EEG recording and analysis

The EEG data were continuously recorded from 128 scalp sites at a sampling rate of 512 Hz. Horizontal and vertical eye movements were also recorded and linked ears served as the reference lead. The EEG and electro-oculogram (EOG) were filtered with a half-amplitude band pass of 0.016–100 Hz. Electrode impedance was maintained below 5 kΩ. EEG epochs were synchronized with the onset of stimulus presentation. Computerized artifact rejection was performed prior to averaging to discard epochs in which eye movements, blinks, excessive muscle potentials or amplifier blocking occurred. The artifact rejection criterion was a peak-to-peak amplitude exceeding 50 μV and resulted in a rejection rate of 5%. Evoked-response potentials (ERPs) from 100 ms before through 1000 ms after stimulus onset were averaged off-line. ERP components (including the site and latency to reach maximum amplitude) were identified and measured with respect to the baseline voltage, which was averaged over the interval from −100 ms to 0 ms.

The peak amplitude and latency of sensory P1 response was measured at mesial occipital (O1, O2) and lateral occipital (POO9h, POO10h) electrode sites, in the 80–120 ms time window. The mean amplitude of frontal N1 and N2 were measured at the left and right central (C1, C2, C3, C4), frontal (F1, F2, F3 and F4) and fronto-central (FC1, FC2, FC3 and FC4) electrode sites in the 100–120-ms and 200–275-ms time windows, respectively. The mean amplitude of the temporal P3 component was measured at the posterior temporal and temporo-parietal (T7, T8, TTP7h and TTP8h) electrode sites in the 600–800-ms time window. Multifactorial repeated measures were applied to the ERP data using the following within factors: stimulus category (Sound, Non-Sound), electrode (according to the ERP component of interest) and hemisphere (Left, Right). Multiple comparisons of means were performed by the post-hoc Tukey test. The alpha inflation due to multiple comparisons was corrected by means of Greenhouse-Geisser correction. The degrees of freedom accordingly modified are reported, together with ε and corrected probability level.
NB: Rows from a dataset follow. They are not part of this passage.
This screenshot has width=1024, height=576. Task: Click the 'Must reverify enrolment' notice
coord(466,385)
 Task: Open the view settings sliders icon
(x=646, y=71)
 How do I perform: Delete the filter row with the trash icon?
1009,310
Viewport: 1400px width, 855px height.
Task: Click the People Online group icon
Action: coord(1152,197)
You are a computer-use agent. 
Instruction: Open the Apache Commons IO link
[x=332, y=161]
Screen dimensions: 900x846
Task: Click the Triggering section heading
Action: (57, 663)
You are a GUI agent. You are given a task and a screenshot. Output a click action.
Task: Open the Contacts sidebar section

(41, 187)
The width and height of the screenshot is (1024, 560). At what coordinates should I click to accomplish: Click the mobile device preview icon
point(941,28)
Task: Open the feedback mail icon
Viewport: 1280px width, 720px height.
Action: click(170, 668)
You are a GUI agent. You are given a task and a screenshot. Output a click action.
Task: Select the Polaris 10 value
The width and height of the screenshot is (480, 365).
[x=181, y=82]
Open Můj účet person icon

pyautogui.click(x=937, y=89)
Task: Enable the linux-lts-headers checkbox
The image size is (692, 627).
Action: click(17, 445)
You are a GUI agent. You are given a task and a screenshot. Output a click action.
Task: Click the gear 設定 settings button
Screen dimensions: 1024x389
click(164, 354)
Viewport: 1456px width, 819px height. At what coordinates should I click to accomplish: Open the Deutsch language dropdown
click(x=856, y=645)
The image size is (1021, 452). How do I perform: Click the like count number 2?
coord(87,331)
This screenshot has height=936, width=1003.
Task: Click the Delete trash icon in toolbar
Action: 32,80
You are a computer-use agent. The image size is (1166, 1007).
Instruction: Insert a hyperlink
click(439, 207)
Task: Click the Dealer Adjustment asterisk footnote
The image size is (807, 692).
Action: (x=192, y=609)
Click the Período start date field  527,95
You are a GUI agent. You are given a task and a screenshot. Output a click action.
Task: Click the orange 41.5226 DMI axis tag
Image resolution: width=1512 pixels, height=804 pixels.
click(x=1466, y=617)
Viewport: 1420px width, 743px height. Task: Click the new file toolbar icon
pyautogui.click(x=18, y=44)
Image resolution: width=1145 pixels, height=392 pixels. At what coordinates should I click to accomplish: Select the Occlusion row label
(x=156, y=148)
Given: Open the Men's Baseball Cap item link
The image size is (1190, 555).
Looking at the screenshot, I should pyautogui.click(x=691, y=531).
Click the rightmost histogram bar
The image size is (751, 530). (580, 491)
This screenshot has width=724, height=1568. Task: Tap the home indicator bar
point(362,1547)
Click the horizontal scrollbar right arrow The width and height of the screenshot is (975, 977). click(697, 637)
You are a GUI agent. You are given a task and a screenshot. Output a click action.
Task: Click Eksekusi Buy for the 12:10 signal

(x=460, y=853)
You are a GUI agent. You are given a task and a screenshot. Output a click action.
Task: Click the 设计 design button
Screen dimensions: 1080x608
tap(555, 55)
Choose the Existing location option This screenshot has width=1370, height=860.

Low-Resolution Electromagnetic Tomography (LORETA) was performed on the ERP waveforms at the latency stage where the sound/non-sound difference was greatest, namely, at N1, N2 and P3 levels. LORETA22 is a discrete linear solution to the inverse EEG problem and corresponds to the 3D distribution of neuronal electrical activity that has maximally similar (i.e., maximally synchronized) orientation and strength between neighboring neuronal populations (represented by adjacent voxels). In this study, an improved version of standardized weighted LORETA was used; this version, called swLORETA, incorporates a singular value decomposition-based lead field weighting method. The source space properties included grid spacing (the distance between two calculation points) of 5 points and an estimated signal-to-noise ratio (which defines the regularization; a higher value indicates less regularization and therefore less blurred results) of 3. SwLORETA was performed on the group data and identified statistically significant electromagnetic dipoles (p < 0.05) with larger magnitudes correlating with more significant activation. A realistic boundary element model (BEM) was derived from a T1-weighted 3D MRI data set by segmentation of the brain tissue. This BEM model consisted of one homogenous compartment comprised of 3,446 vertices and 6,888 triangles. The head model was used for intracranial localization of surface potentials. Both segmentation and generation of the head model were performed using the ASA software program.